• [Task directions] Repeat the whole of the data, keeping every detail the same.

[[ Data provided, beginning ]]

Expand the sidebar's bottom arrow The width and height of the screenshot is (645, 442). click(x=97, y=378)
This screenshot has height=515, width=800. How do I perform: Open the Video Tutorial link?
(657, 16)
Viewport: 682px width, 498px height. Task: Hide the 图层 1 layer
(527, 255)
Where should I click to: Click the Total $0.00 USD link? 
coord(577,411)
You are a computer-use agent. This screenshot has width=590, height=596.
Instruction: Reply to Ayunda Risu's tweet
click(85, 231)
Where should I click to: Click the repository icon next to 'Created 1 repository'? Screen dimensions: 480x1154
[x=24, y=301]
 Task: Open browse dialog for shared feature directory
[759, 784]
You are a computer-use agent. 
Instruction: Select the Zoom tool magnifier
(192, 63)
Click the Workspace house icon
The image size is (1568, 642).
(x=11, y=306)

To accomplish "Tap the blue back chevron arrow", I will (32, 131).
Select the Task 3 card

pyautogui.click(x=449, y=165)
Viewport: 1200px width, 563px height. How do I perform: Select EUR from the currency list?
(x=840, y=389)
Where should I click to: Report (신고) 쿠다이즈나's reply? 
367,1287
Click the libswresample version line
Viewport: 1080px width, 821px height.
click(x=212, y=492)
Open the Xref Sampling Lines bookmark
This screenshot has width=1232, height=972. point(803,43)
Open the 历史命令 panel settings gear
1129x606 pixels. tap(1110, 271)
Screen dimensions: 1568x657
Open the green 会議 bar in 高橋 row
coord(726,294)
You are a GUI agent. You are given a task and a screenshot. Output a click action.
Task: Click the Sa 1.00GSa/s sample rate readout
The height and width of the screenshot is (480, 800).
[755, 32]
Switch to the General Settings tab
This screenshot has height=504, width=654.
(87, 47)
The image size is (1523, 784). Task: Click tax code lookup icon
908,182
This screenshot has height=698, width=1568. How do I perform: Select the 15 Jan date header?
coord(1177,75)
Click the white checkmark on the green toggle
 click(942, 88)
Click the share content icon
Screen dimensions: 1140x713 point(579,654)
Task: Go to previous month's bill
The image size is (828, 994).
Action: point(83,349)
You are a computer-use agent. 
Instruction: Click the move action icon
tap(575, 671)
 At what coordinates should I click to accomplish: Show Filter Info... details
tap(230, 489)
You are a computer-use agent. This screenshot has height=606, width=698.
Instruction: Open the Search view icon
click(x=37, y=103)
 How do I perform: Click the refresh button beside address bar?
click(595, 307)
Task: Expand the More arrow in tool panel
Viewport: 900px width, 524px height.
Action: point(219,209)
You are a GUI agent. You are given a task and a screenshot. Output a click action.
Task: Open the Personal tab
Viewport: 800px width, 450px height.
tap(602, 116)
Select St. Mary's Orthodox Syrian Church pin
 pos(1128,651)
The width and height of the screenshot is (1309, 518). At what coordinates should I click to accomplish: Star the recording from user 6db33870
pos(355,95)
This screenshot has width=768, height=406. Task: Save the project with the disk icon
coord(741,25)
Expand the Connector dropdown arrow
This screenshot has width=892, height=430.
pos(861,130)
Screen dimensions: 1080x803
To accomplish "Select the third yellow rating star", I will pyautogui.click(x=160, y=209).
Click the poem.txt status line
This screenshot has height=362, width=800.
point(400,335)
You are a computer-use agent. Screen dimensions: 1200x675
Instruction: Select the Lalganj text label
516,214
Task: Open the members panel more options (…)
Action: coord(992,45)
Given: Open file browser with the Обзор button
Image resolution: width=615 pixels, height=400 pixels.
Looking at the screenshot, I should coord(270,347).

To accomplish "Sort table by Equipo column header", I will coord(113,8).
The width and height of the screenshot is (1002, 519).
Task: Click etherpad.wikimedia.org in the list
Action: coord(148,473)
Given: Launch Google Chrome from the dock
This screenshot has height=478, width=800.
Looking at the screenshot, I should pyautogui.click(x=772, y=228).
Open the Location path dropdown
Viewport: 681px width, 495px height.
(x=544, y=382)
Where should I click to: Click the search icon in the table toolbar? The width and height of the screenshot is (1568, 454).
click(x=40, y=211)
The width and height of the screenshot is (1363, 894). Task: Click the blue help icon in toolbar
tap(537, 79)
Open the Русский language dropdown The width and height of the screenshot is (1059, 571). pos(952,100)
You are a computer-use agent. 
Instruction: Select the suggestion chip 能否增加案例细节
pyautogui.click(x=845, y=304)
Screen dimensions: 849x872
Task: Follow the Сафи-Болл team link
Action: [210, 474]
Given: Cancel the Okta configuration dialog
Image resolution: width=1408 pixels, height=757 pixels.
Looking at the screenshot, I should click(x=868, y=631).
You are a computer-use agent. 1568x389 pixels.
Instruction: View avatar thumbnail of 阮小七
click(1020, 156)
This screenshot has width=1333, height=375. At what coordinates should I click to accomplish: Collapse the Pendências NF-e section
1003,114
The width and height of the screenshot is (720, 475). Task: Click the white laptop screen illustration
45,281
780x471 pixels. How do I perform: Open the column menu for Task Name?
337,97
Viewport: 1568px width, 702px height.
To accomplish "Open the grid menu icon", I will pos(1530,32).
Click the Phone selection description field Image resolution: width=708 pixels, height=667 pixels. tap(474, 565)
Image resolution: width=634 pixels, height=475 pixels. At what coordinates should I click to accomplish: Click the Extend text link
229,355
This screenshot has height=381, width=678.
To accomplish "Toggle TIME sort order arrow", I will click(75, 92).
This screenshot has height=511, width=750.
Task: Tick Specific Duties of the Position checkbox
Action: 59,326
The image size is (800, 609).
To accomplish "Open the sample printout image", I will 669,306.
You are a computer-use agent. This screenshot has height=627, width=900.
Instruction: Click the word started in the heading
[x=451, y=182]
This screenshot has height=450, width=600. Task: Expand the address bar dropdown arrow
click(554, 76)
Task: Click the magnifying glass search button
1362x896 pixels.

[[ Data provided, end ]]

• [Output for this task]
Expand the sidebar's bottom arrow The width and height of the screenshot is (645, 442). click(x=97, y=378)
This screenshot has height=515, width=800. How do I perform: Open the Video Tutorial link?
(657, 16)
Viewport: 682px width, 498px height. Task: Hide the 图层 1 layer
(527, 255)
Where should I click to: Click the Total $0.00 USD link? 
coord(577,411)
You are a computer-use agent. This screenshot has width=590, height=596.
Instruction: Reply to Ayunda Risu's tweet
click(85, 231)
Where should I click to: Click the repository icon next to 'Created 1 repository'? Screen dimensions: 480x1154
[x=24, y=301]
 Task: Open browse dialog for shared feature directory
[759, 784]
You are a computer-use agent. 
Instruction: Select the Zoom tool magnifier
(192, 63)
Click the Workspace house icon
The image size is (1568, 642).
(x=11, y=306)

To accomplish "Tap the blue back chevron arrow", I will (32, 131).
Select the Task 3 card

pyautogui.click(x=449, y=165)
Viewport: 1200px width, 563px height. How do I perform: Select EUR from the currency list?
(x=840, y=389)
Where should I click to: Report (신고) 쿠다이즈나's reply? 
367,1287
Click the libswresample version line
Viewport: 1080px width, 821px height.
click(x=212, y=492)
Open the Xref Sampling Lines bookmark
This screenshot has width=1232, height=972. point(803,43)
Open the 历史命令 panel settings gear
1129x606 pixels. tap(1110, 271)
Screen dimensions: 1568x657
Open the green 会議 bar in 高橋 row
coord(726,294)
You are a GUI agent. You are given a task and a screenshot. Output a click action.
Task: Click the Sa 1.00GSa/s sample rate readout
The height and width of the screenshot is (480, 800).
[755, 32]
Switch to the General Settings tab
This screenshot has height=504, width=654.
(87, 47)
The image size is (1523, 784). Task: Click tax code lookup icon
908,182
This screenshot has height=698, width=1568. How do I perform: Select the 15 Jan date header?
coord(1177,75)
Click the white checkmark on the green toggle
 click(942, 88)
Click the share content icon
Screen dimensions: 1140x713 point(579,654)
Task: Go to previous month's bill
The image size is (828, 994).
Action: point(83,349)
You are a computer-use agent. 
Instruction: Click the move action icon
tap(575, 671)
 At what coordinates should I click to accomplish: Show Filter Info... details
tap(230, 489)
You are a computer-use agent. This screenshot has height=606, width=698.
Instruction: Open the Search view icon
click(x=37, y=103)
 How do I perform: Click the refresh button beside address bar?
click(595, 307)
Task: Expand the More arrow in tool panel
Viewport: 900px width, 524px height.
Action: point(219,209)
You are a GUI agent. You are given a task and a screenshot. Output a click action.
Task: Open the Personal tab
Viewport: 800px width, 450px height.
tap(602, 116)
Select St. Mary's Orthodox Syrian Church pin
 pos(1128,651)
The width and height of the screenshot is (1309, 518). At what coordinates should I click to accomplish: Star the recording from user 6db33870
pos(355,95)
This screenshot has width=768, height=406. Task: Save the project with the disk icon
coord(741,25)
Expand the Connector dropdown arrow
This screenshot has width=892, height=430.
pos(861,130)
Screen dimensions: 1080x803
To accomplish "Select the third yellow rating star", I will pyautogui.click(x=160, y=209).
Click the poem.txt status line
This screenshot has height=362, width=800.
point(400,335)
You are a computer-use agent. Screen dimensions: 1200x675
Instruction: Select the Lalganj text label
516,214
Task: Open the members panel more options (…)
Action: coord(992,45)
Given: Open file browser with the Обзор button
Image resolution: width=615 pixels, height=400 pixels.
Looking at the screenshot, I should coord(270,347).

To accomplish "Sort table by Equipo column header", I will coord(113,8).
The width and height of the screenshot is (1002, 519).
Task: Click etherpad.wikimedia.org in the list
Action: coord(148,473)
Given: Launch Google Chrome from the dock
This screenshot has height=478, width=800.
Looking at the screenshot, I should pyautogui.click(x=772, y=228).
Open the Location path dropdown
Viewport: 681px width, 495px height.
(x=544, y=382)
Where should I click to: Click the search icon in the table toolbar? The width and height of the screenshot is (1568, 454).
click(x=40, y=211)
The width and height of the screenshot is (1363, 894). Task: Click the blue help icon in toolbar
tap(537, 79)
Open the Русский language dropdown The width and height of the screenshot is (1059, 571). pos(952,100)
You are a computer-use agent. 
Instruction: Select the suggestion chip 能否增加案例细节
pyautogui.click(x=845, y=304)
Screen dimensions: 849x872
Task: Follow the Сафи-Болл team link
Action: [210, 474]
Given: Cancel the Okta configuration dialog
Image resolution: width=1408 pixels, height=757 pixels.
Looking at the screenshot, I should click(x=868, y=631).
You are a computer-use agent. 1568x389 pixels.
Instruction: View avatar thumbnail of 阮小七
click(1020, 156)
This screenshot has width=1333, height=375. At what coordinates should I click to accomplish: Collapse the Pendências NF-e section
1003,114
The width and height of the screenshot is (720, 475). Task: Click the white laptop screen illustration
45,281
780x471 pixels. How do I perform: Open the column menu for Task Name?
337,97
Viewport: 1568px width, 702px height.
To accomplish "Open the grid menu icon", I will pos(1530,32).
Click the Phone selection description field Image resolution: width=708 pixels, height=667 pixels. tap(474, 565)
Image resolution: width=634 pixels, height=475 pixels. At what coordinates should I click to accomplish: Click the Extend text link
229,355
This screenshot has height=381, width=678.
To accomplish "Toggle TIME sort order arrow", I will click(75, 92).
This screenshot has height=511, width=750.
Task: Tick Specific Duties of the Position checkbox
Action: 59,326
The image size is (800, 609).
To accomplish "Open the sample printout image", I will 669,306.
You are a computer-use agent. This screenshot has height=627, width=900.
Instruction: Click the word started in the heading
[x=451, y=182]
This screenshot has height=450, width=600. Task: Expand the address bar dropdown arrow
click(554, 76)
Task: Click the magnifying glass search button
1362x896 pixels.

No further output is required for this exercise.